Legendary rocker Bruce Springsteen has gone full Michael Moore in his predictions about the 2020 election. In an interview with The Sunday Times published this week, the iconic performer said he doesn’t see “anyone out there at the moment” — man or woman — who’s got a shot to take down President Trump.
“Donald Trump’s most dangerous opponent may not be a politician, but a blue-collar rocker called Bruce Springsteen who shares millions of the same supporters as the Republican president, and also understands what makes grassroots America tick,” the Sunday Times reports. “So Trump should be pleasantly surprised to learn that Springsteen, a long-standing Democrat who campaigned for Barack Obama, believes the Donald is heading for a second term in the White House. The president has a flair for winning over working-class voters that the Democrats can’t rival, the singer admits. In short, Trump was born to run, and may be unstoppable.”
“I don’t see anyone out there at the moment … the man who can beat Trump, or the woman who can beat Trump,” Springsteen told the magazine.
Thus far, the 69-year-old singer said, the Democratic Party simply has no “obvious effective presidential candidate” who will be able to take on the president because they do not “speak the same language” he does. That language, he suggested, is the language of middle America, and ultimately the reason Trump was able to win over many of the Boss’s blue-collar fans.
Trump spoke directly to these Americans’ concerns about employment and economic issues, particularly in the Rust Belt, that resonated with many traditionally Democrat voters. The unorthodox candidate addressed issues that have been neglected by both Democrats and Republicans over the last few decades, including the shutting down of steel mills, which Springsteen described as a “severe blow to working people” in the ’70s and ’80s.
The massive changes occurring at an “incredibly rapid pace,” particularly as a result of technological developments, have many Americans seeing their means of income and ways of life in upheaval, he contended.
As other critics from the Left have charged, Springsteen said that Trump also played on “racial anxieties” to build his coalition of blue collar voters. “Add to that, someone comes in and plays on your racial anxieties, and blames an enormous amount of this on the ‘other’ from the southern side of the border, and you’re going to have an audience for those views,” said the singer-songwriter.

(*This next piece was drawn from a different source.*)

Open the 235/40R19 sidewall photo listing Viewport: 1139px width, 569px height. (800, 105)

Springsteen gave the interview in part as a promotion for his upcoming Netflix special, “Springsteen On Broadway,” which presents his critically acclaimed show that opened in 2017.
Springsteen’s analysis echoes that of many politic analysts, who have noted that Trump tackled economic and cultural issues more directly than other politicians and gave voters the sense that they were not be “dismissed,” as Springsteen put it. Trump’s focus on the concerns of the blue collar voters contrasted starkly with Clinton’s infamous neglect of the Rust Belt. A few days after Trump’s stunning upset victory over Clinton, The Atlantic published an analysis by Ronald Brownstein that reached similar conclusions as other analysts about how Trump was able to sweep the Rust Belt:
The trigger was a genuine social upheaval: a mass uprising by the GOP’s “coalition of restoration.” Those are the older and blue-collar whites, evangelical Christians, and non-urban voters who in polls have consistently expressed both the most economic pessimism and cultural unease about a changing America. Though other data sources may eventually differ, Tuesday’s exit polls did not find that these voters stormed the ballot box in unusually large numbers; in fact, the exits showed the white share of the total vote continuing its decades-long decline as America diversifies.

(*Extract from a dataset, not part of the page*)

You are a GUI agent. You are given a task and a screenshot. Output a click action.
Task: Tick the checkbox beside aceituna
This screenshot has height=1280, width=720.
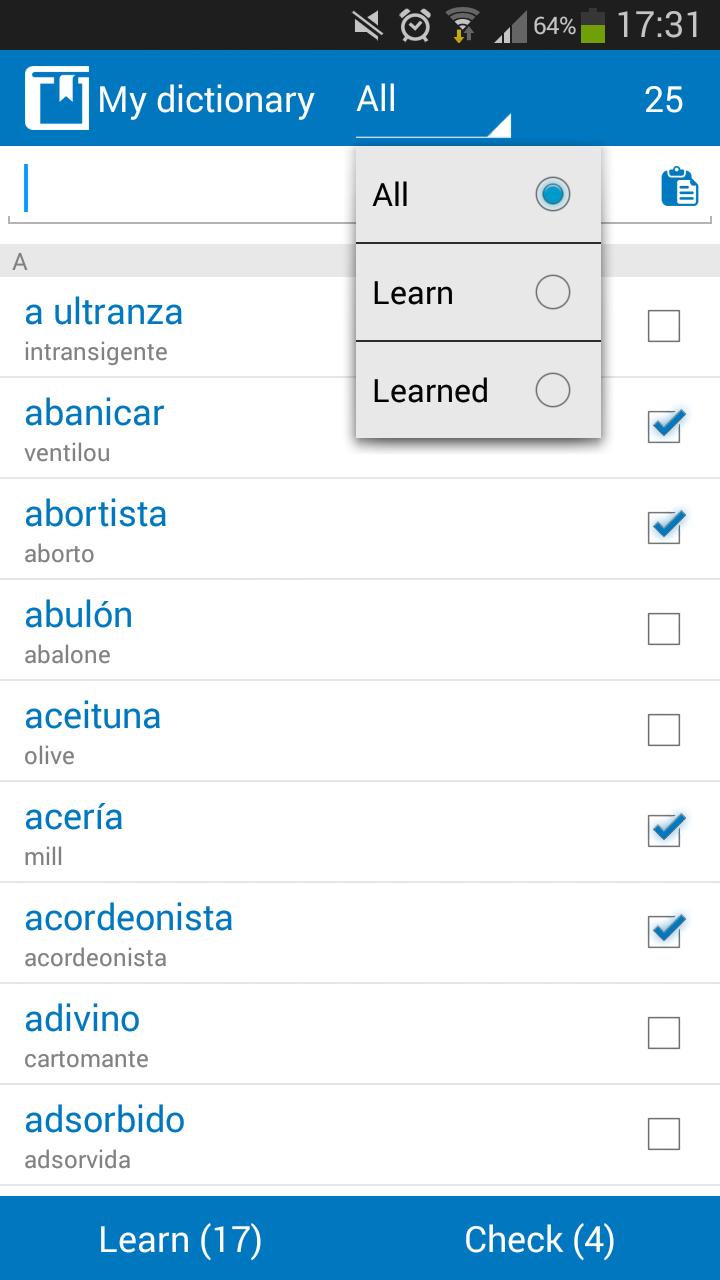tap(664, 730)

Instead, those who did vote stampeded to Trump in insurmountable numbers. In particular, Trump beat Clinton among white voters without a college education by an astonishing 39 percentage points—a margin larger than Ronald Reagan’s against Walter Mondale in his 1984 landslide. Trump not only beat her by nearly 50 points among blue-collar white men, but by almost 30 points among non-college-educated white women. (Trump is president largely because white working-class women gave him double-digit margins in key states—a development that may occupy gender studies scholars for years.) Similarly, Trump captured more than three-fifths of rural voters nationwide; in the decisive Rustbelt states—Wisconsin, Pennsylvania, and possibly Michigan—Clinton suffered death by a thousand cuts, as Trump improved over Mitt Romney’s 2012 performance almost everywhere outside the biggest cities.